L'ancien député DVG de Corse Paul Giacobbi, lors du procès dit des "gîtes ruraux" en janvier 2016. / © PASCAL POCHARD-CASABIANCA / AFP
L'ancien député DVG de Corse Paul Giacobbi, lors du procès dit des "gîtes ruraux" en janvier 2016. / © PASCAL POCHARD-CASABIANCA / AFP

Ce lundi, le palais de justice de Bastia va juger en appel le dossier des gîtes ruraux. Sept personnes ont fait appel de leur condamnation en première instance dont Paul Giacobbi, ancien président du conseil général de la Haute-Corse. Résumé des derniers épisodes.

Par Anouk Passelac avec AFP

Le palais de justice de Bastia accueille lundi 12 février le procès en appel des gîtes ruraux. Une affaire de détournements de fonds publics via des subventions du conseil départemental de la Haute-Corse destinées à la restauration de gîtes ruraux.

Parmi les prévenus, Paul Giacobbi, président du conseil général de la Haute-Corse au moment des faits. Il avait écopé d'une peine de trois ans de prison ferme, cinq ans d'inéligibilité et 100.000 euros d'amende en première instance, en janvier 2017. Cette affaire avait signé la fin de sa carrière politique.

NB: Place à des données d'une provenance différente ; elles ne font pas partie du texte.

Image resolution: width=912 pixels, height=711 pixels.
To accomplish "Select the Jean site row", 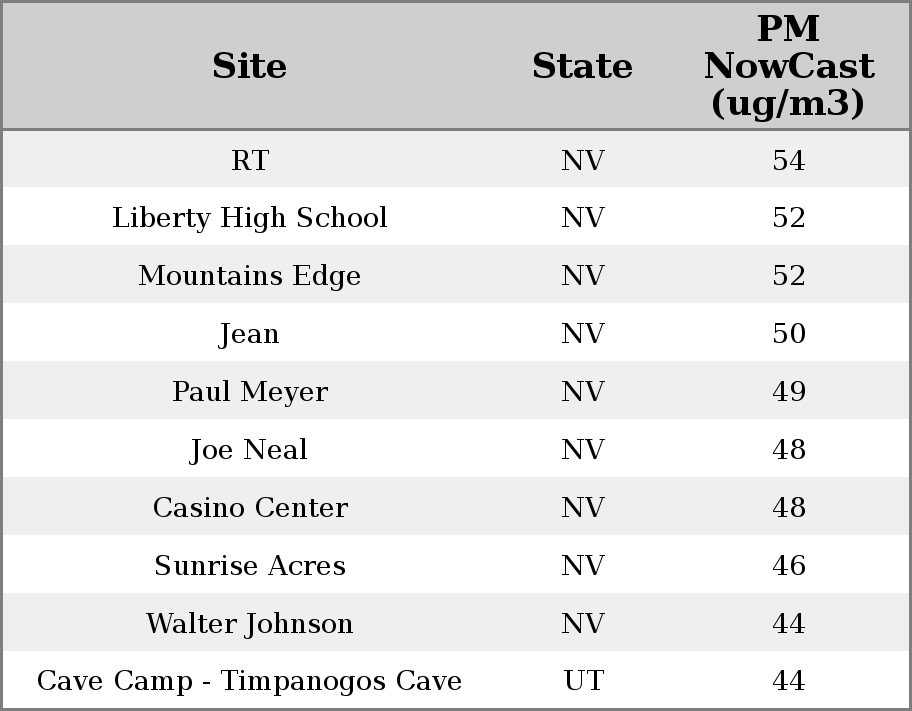I will 249,334.
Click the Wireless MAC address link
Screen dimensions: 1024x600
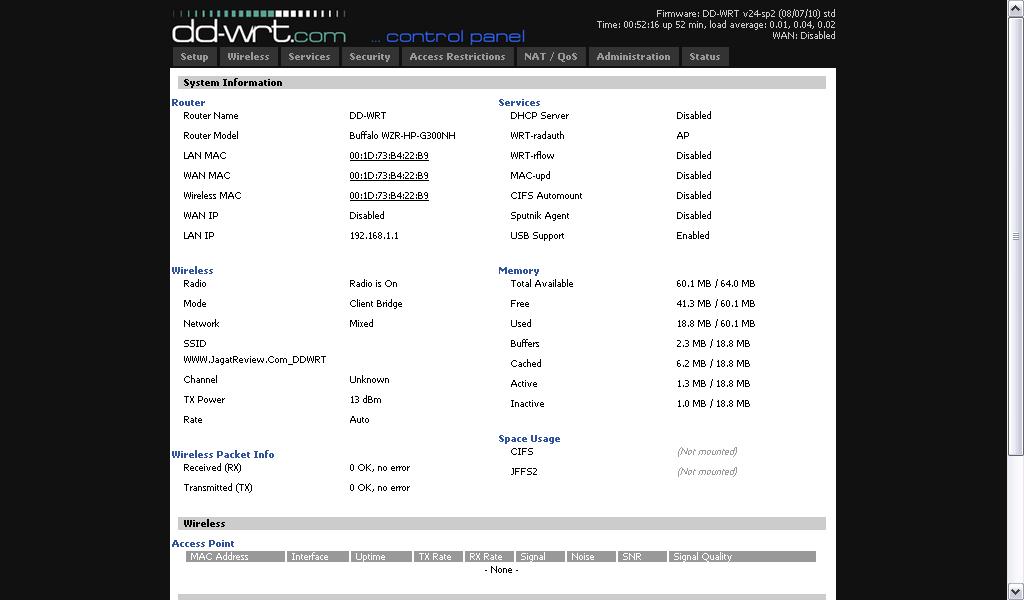(389, 196)
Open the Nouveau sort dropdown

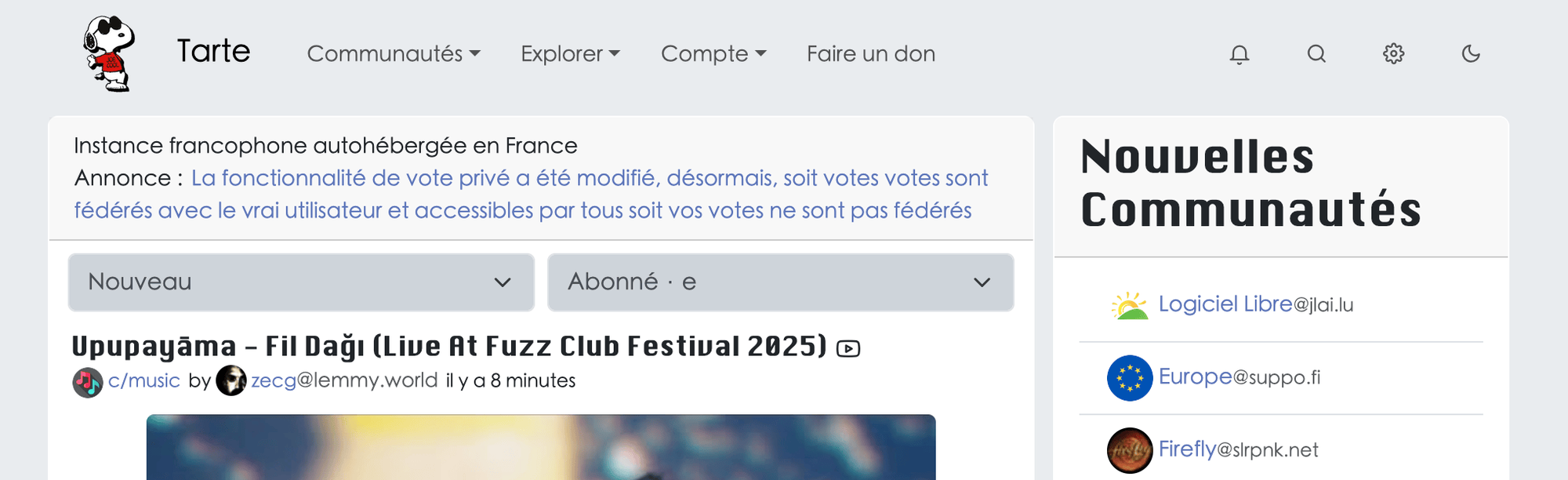(301, 282)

Ayant fait appel, il est rejugé ce lundi pour détournements de fonds publics, en compagnie de deux élus - Pierre-Marie Mancini et Jacques Costa - ainsi que deux fonctionnaires et deux bénéficiaires. Les autres protagonistes de ce dossier avaient accepté leur condamnation.

Le procès en appel sur le dossier des gîtes ruraux démarre ce lundi
Intervenants: Paul Giacobbi, ancien président du conseil général de la haute-corse / Jean Louis Seatelli, ancien avocat de Paul Giacobbi / Jean-Sebastien de Casalta, avocat de Thierry Gamba-Martini / Jacques Costa, ancien membre de la commission du monde rural CG 2B / Deplhine Leccia, fille de Jean Leccia. Reportage: Anne-Marie Leccia, Ienco Joseph, Corinne Merciadri.

"Assassinat politique"


M. Giacobbi, 60 ans, a toujours nié les faits et avait dénoncé après sa condamnation, par la voix de son avocat, un "assassinat politique". En juin 2017, il ne s'était pas représenté aux élections législatives, après avoir été l'un des premiers à soutenir Emmanuel Macron dans l'île.

Aucun enrichissement personnel n'est reproché à M. Giacobbi, qui est accusé d'avoir entretenu un système clientéliste aux frais de la collectivité. "M. Giacobbi a été le grand ordonnateur d'un système dont il a été le premier bénéficiaire à des fins politiques", avait déclaré le procureur de la République, Nicolas Bessone à l'audience.